Para Isabel, ser feminista “significa lutar pelos direitos das mulheres, lutar pelas mesmas oportunidades num contexto de pessoas diferentes. Porque nós somos diferentes. Quaisquer que sejam as orientações, nós somos diferentes. Mas devemos ter as mesmas oportunidades, independentemente dessas diferenças. E é assim que eu me entendo como feminista, no sentido de uma sociedade solidária, uma sociedade de seres iguais.”


(1) Esta história de vida foi elaborada tendo como base uma série de entrevistas realizadas entre Maio e Julho de 2017, por Catarina Casimiro Trindade, para a sua pesquisa de doutoramento.
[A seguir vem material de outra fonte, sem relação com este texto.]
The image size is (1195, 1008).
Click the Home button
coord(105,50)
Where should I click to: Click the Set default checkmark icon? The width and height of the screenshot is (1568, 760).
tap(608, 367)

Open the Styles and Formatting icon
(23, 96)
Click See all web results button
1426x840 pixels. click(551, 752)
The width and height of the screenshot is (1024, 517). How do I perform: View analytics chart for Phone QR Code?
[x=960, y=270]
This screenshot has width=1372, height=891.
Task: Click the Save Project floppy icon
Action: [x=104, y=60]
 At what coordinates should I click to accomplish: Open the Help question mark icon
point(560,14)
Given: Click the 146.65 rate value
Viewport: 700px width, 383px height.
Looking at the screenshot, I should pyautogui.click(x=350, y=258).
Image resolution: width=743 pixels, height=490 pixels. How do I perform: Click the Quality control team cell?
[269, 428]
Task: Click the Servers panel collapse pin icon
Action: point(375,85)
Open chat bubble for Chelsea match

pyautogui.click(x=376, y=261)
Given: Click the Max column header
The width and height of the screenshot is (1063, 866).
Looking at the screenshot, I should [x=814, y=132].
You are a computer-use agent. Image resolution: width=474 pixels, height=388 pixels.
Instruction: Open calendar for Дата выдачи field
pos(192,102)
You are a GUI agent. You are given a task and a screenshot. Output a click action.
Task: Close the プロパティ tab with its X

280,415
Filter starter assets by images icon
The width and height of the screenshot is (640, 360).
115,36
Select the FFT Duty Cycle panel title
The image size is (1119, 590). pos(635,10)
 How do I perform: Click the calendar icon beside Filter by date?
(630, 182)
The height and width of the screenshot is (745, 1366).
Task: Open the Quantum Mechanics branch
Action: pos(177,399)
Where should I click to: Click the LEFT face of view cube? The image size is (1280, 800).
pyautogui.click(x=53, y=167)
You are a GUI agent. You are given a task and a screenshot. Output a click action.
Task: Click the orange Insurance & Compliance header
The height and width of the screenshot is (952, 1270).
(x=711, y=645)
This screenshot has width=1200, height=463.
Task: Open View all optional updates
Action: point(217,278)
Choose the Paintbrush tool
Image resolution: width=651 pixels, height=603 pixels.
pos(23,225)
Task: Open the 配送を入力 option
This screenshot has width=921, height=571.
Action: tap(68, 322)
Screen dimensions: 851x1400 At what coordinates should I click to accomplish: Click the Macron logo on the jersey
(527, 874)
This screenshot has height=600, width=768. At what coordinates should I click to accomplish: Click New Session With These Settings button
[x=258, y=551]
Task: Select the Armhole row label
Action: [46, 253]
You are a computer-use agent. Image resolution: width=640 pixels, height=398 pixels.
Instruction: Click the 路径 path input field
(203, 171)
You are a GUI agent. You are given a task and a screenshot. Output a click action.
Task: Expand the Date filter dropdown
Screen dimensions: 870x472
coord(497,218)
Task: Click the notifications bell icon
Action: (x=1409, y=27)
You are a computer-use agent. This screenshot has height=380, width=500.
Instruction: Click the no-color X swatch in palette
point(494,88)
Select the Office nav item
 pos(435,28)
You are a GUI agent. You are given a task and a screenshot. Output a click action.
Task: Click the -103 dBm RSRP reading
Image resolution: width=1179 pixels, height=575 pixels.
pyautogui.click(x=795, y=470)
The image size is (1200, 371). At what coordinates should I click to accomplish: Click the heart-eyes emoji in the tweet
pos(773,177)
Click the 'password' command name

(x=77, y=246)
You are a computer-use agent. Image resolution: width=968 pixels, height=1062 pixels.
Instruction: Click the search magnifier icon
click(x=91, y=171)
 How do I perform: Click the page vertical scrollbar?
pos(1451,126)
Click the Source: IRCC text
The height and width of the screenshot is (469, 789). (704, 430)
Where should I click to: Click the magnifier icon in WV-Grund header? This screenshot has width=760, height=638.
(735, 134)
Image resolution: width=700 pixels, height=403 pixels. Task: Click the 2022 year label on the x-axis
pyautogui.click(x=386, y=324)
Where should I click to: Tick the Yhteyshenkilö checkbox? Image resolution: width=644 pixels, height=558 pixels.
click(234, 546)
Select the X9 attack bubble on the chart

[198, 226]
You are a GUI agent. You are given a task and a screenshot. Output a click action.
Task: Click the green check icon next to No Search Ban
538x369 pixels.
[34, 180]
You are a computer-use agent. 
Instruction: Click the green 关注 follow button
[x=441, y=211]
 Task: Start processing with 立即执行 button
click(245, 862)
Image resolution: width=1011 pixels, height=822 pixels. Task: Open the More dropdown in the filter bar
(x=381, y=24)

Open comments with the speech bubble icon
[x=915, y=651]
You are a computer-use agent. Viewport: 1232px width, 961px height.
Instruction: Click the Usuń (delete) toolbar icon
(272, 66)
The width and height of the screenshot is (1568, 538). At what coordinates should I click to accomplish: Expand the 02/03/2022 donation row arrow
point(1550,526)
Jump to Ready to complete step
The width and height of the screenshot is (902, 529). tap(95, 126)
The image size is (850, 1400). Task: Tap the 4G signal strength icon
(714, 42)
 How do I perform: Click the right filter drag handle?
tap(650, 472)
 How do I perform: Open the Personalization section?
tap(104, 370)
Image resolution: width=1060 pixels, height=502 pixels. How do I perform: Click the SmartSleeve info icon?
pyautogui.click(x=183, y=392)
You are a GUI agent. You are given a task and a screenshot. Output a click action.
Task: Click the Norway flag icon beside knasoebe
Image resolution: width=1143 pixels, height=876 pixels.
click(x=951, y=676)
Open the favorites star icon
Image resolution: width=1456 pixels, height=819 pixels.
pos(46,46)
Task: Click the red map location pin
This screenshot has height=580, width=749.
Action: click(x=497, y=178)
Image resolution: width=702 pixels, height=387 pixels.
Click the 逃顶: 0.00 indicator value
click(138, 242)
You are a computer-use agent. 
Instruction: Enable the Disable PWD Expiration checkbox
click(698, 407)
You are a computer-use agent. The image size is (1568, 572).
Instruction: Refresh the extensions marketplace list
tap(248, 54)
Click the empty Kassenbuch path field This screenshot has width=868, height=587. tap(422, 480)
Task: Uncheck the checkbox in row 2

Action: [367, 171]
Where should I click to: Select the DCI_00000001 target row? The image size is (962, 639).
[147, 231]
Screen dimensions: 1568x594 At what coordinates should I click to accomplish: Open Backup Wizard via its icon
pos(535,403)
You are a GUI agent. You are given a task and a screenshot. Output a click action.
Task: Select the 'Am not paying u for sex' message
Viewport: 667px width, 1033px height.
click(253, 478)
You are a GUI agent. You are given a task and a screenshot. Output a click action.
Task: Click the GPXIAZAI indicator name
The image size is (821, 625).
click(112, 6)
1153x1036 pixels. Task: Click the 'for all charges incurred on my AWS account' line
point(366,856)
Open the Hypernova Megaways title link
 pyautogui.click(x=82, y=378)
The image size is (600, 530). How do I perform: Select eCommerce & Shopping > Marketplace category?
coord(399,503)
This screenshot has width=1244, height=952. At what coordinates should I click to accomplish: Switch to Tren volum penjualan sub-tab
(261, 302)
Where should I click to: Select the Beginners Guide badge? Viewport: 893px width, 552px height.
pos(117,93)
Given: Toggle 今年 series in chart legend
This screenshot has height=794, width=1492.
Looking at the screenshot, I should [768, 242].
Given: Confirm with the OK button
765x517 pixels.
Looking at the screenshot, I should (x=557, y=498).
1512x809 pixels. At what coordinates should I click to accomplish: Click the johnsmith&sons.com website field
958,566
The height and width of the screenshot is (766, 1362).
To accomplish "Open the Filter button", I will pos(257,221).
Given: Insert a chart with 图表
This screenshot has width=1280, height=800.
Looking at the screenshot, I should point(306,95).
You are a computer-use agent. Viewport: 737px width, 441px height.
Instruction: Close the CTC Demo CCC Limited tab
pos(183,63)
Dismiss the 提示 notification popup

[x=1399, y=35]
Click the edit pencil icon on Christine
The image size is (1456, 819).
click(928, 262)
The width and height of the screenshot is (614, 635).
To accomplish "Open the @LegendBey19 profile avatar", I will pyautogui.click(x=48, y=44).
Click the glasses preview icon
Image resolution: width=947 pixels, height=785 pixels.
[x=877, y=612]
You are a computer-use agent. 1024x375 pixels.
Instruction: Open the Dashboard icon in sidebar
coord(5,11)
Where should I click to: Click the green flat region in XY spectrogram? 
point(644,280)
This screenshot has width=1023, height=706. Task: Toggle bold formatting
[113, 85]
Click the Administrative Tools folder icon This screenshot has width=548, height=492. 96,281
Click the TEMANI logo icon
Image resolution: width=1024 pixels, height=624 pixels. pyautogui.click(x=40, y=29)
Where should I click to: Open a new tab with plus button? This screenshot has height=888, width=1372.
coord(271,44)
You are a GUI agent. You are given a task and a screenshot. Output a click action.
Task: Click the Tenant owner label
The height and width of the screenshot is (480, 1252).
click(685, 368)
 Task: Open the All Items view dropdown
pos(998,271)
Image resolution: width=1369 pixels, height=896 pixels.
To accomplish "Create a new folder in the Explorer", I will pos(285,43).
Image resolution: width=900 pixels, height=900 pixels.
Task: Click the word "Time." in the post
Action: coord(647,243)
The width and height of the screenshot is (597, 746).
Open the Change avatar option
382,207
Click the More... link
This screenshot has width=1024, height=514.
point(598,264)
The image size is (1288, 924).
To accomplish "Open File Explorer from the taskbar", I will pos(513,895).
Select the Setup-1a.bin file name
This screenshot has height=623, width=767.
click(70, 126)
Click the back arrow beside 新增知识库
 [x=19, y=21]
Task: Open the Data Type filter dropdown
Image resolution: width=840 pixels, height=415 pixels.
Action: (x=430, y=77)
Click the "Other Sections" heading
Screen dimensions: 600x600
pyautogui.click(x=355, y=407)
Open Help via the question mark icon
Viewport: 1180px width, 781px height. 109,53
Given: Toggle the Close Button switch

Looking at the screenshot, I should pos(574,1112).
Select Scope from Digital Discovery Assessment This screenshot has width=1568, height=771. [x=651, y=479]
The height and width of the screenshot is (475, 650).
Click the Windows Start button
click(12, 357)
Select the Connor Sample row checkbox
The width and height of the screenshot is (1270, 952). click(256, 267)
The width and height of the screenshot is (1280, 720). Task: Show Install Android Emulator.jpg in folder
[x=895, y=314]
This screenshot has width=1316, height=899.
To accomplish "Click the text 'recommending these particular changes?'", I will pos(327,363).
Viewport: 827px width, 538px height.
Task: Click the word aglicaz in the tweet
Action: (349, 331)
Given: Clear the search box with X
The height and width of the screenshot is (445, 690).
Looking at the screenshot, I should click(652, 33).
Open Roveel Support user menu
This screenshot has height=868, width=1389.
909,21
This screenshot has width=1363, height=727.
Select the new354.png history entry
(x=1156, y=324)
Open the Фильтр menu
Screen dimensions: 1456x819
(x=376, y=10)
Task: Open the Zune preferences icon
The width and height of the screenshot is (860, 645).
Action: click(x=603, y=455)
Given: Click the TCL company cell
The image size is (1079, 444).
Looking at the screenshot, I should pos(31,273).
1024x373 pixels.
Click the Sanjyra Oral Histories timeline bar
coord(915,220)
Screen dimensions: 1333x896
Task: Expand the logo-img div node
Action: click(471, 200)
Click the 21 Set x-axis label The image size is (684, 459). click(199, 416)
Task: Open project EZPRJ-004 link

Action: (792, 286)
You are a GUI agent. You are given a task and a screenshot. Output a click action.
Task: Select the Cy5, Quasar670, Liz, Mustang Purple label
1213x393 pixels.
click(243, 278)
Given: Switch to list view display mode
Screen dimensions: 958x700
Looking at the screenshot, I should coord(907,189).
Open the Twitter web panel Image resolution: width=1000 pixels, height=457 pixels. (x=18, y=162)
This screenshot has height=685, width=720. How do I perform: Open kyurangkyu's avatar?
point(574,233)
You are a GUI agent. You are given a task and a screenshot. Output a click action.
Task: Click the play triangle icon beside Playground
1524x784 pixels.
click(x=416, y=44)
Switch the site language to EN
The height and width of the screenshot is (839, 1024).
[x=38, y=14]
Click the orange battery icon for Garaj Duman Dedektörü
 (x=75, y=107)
(2) Em 1976, a universidade passa a ter o nome de Universidade Eduardo Mondlane.

(3) O 25 de Abril de 1974, também conhecido como a Revolução dos Cravos, ocorrido em Portugal, resultou de um movimento político e social que depôs o regime ditatorial do Estado Novo, vigente desde 1933, dando início ao processo de implantação de um regime democrático e determinando o fim das guerras coloniais no continente africano.